Collected data
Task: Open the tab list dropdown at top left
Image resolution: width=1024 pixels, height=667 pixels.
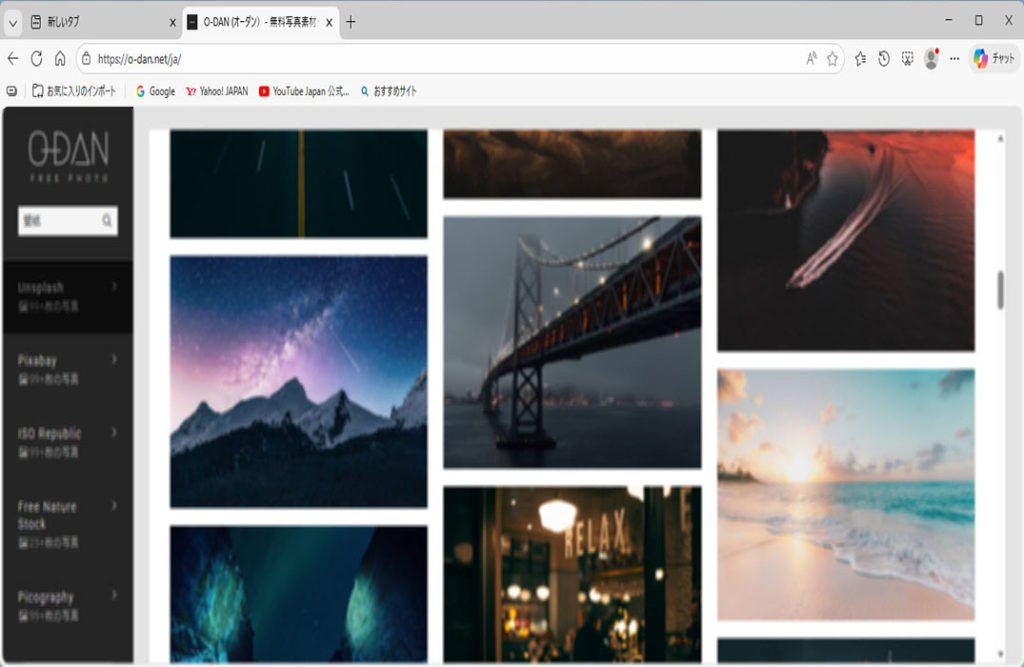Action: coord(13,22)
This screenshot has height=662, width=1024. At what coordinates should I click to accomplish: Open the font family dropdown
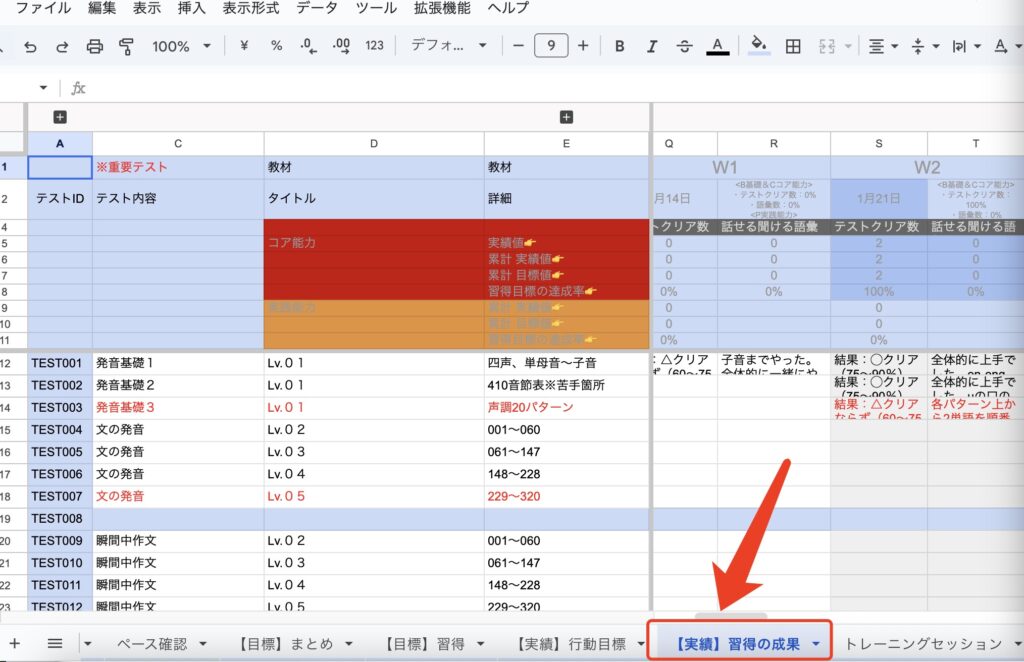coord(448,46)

### [The task]
All of the entries need to be retyped word for word, pictures excluded.

### [Task output]
Task: Open the tab list dropdown at top left
Image resolution: width=1024 pixels, height=667 pixels.
Action: coord(13,22)
This screenshot has height=662, width=1024. At what coordinates should I click to accomplish: Open the font family dropdown
coord(448,46)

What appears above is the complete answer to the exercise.